Question: Subsetting a GenomicRanges::GRanges with "%in%" fails
0
13 days ago by
Germany

Subsetting a GRanges with == works:

granges <- GenomicRanges::GRanges(
c('chr1', 'chr2'),
'100-200',
seqinfo =  GenomeInfoDb::seqinfo(BSgenome.Mmusculus.UCSC.mm10::Mmusculus))
subset(granges, seqnames == 'chr1')


But subsetting with %in% fails:

subset(granges, seqnames %in% c('chr1', 'chr3'))
Error in match(x, table, nomatch = 0L) : 'match' requires vector arguments

genomicranges • 116 views
modified 11 days ago • written 13 days ago by Aditya120
Answer: Subsetting a GenomicRanges::GRanges with "%in%" fails
0
12 days ago by
United States
Michael Lawrence11k wrote:

Running that code fails for me:

> granges <- GenomicRanges::GRanges(
+                               c('chr1', 'chr2'),
+                               '100-200')
> granges %>% subset(seqnames == 'chr1')
Error in granges %>% subset(seqnames == "chr1") :
could not find function "%>%"


But the problem is likely that the %in%() generic is not visible, so the version in base is being called, which does not support the run-length encoding of the seqnames (an Rle object). The easiest solution is to just call library(GenomicRanges).

Thank you Michael :-). Sorry for forgetting require(magrittr). Question now updated without magrittr to keep it simple. What would be a clean-namespace alternative to require(GenomicRanges) for GRanges subsetting?

1

You could always do something like IRanges::%in%(x, y). Keeping the workspace clean can be a pain though, because you'll constantly have to remember the origin of each function.

I see, IRanges is the place where it lives - thanks!

(Michael, merging my answer - based on your comments - into your's and then deleting mine could keep things clean for future reference)

1

Nope, %in% doesn't live in IRanges. IRanges used to define S4 methods for %in% but not anymore. The fact that IRanges still exports %in% is a leftover from a long time ago. That needs to be removed. The S4Vectors package defines the %in% method for Vector derivatives. Note that %in% is an implicit generic. This means that we don't have a setGeneric() statement somewhere that promotes it to an S4 generic function. It just gets automatically promoted on the first setMethod statement.

A cleaner situation would be to define the %in% generic with an explicit setGeneric statement in BiocGenerics. We will do this soon. Then all you need to do is import the generic from BiocGenerics in your NAMESPACE. Then just use %in% normally. This will call the generic, which takes care of dispatching to the appropriate method. Always call the generic. Trying to call a particular method is not robust.

So no need to do things like S4Vectors::%in%(x, y) or BiocGenerics::%in%(x, y). If you fully import BiocGenerics and S4Vectors (with import(BiocGenerics) and import(S4Vectors)), which I strongly recommend, then you can start using %in% now without having to worry where the generic is defined.

H.

Oh, that's illuminating - thx!

Is the following understanding correct?

• BioCgenerics contains all generics required by BioC classes. When a need for a new generic arises, it is explicitated in this package and exported. The idiom is the @import BiocGenerics, and then one is free to play.

• S4Vectors::Vector is the fundamental BioC datatype. Other S4 classes, e.g. GenomicRanges, SummarizedExperiment, etc. inherit from Vector and build further on that. Therefore, the idiom is to also @import S4Vectors and then the BioC playfield lays wide open.

1

Not exactly as there are generics specific to certain data types defined by the packages you mention and many others. Unless you are using a package for a very specific reason (like a single utility function), it's simplest to just import the package in bulk.

I see - it looks like I have to switch idioms then.

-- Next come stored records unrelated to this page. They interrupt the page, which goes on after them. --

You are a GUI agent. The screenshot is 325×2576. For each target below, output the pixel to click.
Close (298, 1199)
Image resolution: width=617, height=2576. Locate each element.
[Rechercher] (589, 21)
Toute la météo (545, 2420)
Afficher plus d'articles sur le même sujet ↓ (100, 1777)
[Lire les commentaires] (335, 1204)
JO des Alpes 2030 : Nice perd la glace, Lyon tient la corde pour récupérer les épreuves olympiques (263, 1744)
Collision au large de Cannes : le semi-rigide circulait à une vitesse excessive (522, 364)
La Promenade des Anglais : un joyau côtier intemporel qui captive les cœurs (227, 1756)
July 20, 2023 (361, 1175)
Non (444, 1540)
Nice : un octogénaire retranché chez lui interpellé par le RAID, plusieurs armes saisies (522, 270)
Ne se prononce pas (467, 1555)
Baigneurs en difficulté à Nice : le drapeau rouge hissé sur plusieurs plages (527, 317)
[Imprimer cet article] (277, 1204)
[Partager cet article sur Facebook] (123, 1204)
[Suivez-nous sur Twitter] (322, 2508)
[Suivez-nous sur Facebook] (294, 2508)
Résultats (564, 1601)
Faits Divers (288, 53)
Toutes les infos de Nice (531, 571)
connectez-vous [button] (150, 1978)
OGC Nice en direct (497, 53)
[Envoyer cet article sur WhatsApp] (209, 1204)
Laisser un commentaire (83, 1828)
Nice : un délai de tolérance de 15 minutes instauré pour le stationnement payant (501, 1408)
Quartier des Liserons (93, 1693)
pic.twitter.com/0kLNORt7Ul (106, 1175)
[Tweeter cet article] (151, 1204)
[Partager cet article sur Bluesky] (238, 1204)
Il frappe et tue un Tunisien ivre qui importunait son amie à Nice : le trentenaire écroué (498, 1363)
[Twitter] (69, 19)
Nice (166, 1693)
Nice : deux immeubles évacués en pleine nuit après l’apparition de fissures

My default idiom has been to maintain a fully clean namespace, knowing exactly which function from which package is being used, being 100 % sure that no namespace clashes can occur.

But it looks like I need to drop that paradigm in the S4 world...

Would the following statement be right then?

On the one hand BiocGenerics exports generics common to multiple BioC packages.

On the other hand, GenomicRanges exports GRanges-specific generics, SummarizedExperiment exports SummarizedExperiment-specific generics, etc.

1

Yes, that's the idea. See ?BiocGenerics for the 2 kinds of generics we define in the BiocGenerics package. Also note that the proteomics folks define their own set of S4 generics in the ProtGenerics package.

Thanks Herve! So the apparant namespace clashes upon require(BiocGenerics) are actually intentional promotions of base primitives and S3 generics to S4 generics?